The European Central Bank’s (ECB) first Household Finance and Consumption Survey (HFCS) showed that median household wealth (i.e. how much a middle-income family owns minus the debts it owes) in Germany was €51,000 and in Cyprus €267,000. These numbers seem striking, especially in the light of the current crisis. But there are several caveats.

Firstly, on other metrics (such as median gross income), the survey shows both countries at a similar level of wealth. Secondly, home ownership levels vary considerably (Cyprus: 76.7%, Germany: 44%, mainly for cultural reasons), which has an important impact on the final numbers, especially as Cypriot “wealth” seems inflated by house prices. Thirdly, the prices of certain assets covered in the survey are “self-reported”, which might not be very accurate. Fourthly, other cultural specificities seem to explain these discrepancies: larger households with more adults (prevalent in Cyprus) are more likely to accumulate more wealth (especially through real estate) than smaller households (prevalent in Germany). Fifthly, German household wealth is still feeling the impact from German reunification and depressed house prices in East Germany. Finally, the survey does not account for “public wealth”: households in Cyprus may be accumulating wealth because they do not trust the Government will provide them with health and pensions.

So, who should pay for this mess?

Still, even after accounting for such caveats, the ECB survey sends a clear message: the Cypriots are richer than the Germans. These facts are useful as they discredit dangerous myths about “German domination of Europe” and other ridiculous non-sense messages seen in Cypriot demonstrations (“Merkel stole our savings!”).
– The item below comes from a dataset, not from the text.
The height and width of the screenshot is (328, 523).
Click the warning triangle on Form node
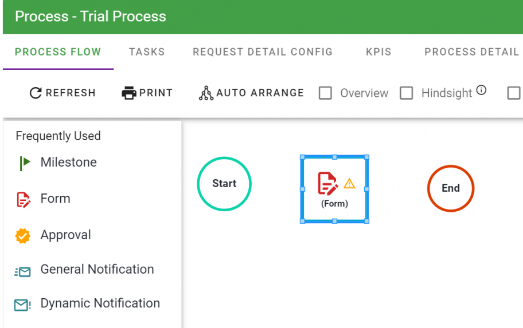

The Cypriot crisis is far from being over, especially as it recently appeared Cyprus needs €23bn (more than the entire Cypriot GDP), and not the €17bn originally thought. The sheer scale of such needs come from the country’s oversized (700% of GDP) banking system, which is now essentially bankrupt. Cypriot depositors (especially those with less than €100,000 in their bank account) should thank Angela Merkel that they still have their savings, and in Euros rather than a devalued new currency (if you want to know how this feels, ask the Argentineans). If the Cypriots want someone to blame, they might like to take a look at their political and economic elites that have built this massive international offshore centre which it could in no way sustain on its own in troubled times. But as Cyprus is in the euro, its partners (including the poorer German taxpayers) need to help it out – were it only to avoid a euro collapse and the chaos that would come with it. This is not “fair”. So, looking at the future, what would be “fair”?

European solidarity: redefining the idea of justice

A fair idea of Justice would not reward Cyprus’ criminal business model (an unofficial money laundering centre for wealthy Russians). This would only create moral hazard among Eurozone members: “Invest in whatever you want to boost your economy (housing, finance…), and if it fails, don’t worry, Germany will foot the bill.” The Cyprus crisis highlights what is now a well-known shortcoming of the Eurozone: the lack of collective responsibility. The Maastricht criteria (deficit not more than 3% of GDP, debt 60% of GDP) were a shy attempt to encompass what should have always been one of the main pillars of the Eurozone: binding economic and fiscal policy constraints on member states. Building up a massive banking system which the State is unable to bailout on its own, as Cyprus did, is criminal: you enjoy the benefits but leave your Eurozone partners pay for the losses.

The main lesson from the Euro crisis is that you cannot share a currency without having minimum binding constraints. This is not about “domination of Europe” or a “Brussels Super-State”: it’s a question of fairness towards other European citizens. This should be the Eurozone’s idea of Justice: you are free as a State to do whatever you want, as long as it is clear it won’t have a negative impact on others. For now, since Cyprus’ (and others’) problems are here, Eurozone solidarity should be activated, but there is a price to pay: future political responsibility. This can come from the base, with the emergence of a new political class aware of previous mistakes, or will have to come from above, by giving the right to the European Commission to veto national budgets and economic policies.